Wednesday, October 31, 2012

I hope everyone came out ok with Sandy.  We were very fortunate in Eastern Long Island, I think.   I grow increasingly worried, considering the general lack of preparedness, that if we do ever get hit by a real hurricane, it will be a doozy in terms of life and economic damage.

As for investing, I have been quiet the last few weeks.  My equity exposure has remained about 15% and so I have lost sa bit of money this month, but kept it fairly small.  I will publish the numbers after month end.

Speaking of month end, there are some gains from the dividend payers, for example ETN and more consistently MRK and the energy stocks.
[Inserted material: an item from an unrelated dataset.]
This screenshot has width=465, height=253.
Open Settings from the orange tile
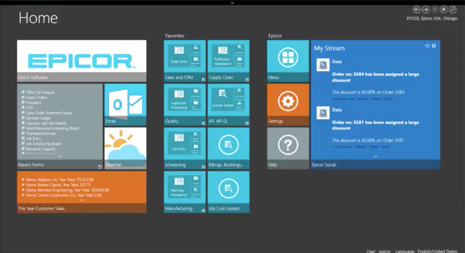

I continue to believe these are the best way to build a solid equity portfolio.  I am a bit concerned that AAPL is going to be taken out to the woodshed after having been the darling for quite a while.  I continue to hold it, but we are now down to only slightly above where I bought it a while a go.  I am kicking myself for not selling when the stock was higher as even though the stock appears cheap based on earnings metrics, it's earnings are still susceptible to any disturbances in it's upward trajectory of growth.  Most of the market has serious gains in AAPL and combining that with the rising tax rates, it may be subject to a serious sell off in the near future.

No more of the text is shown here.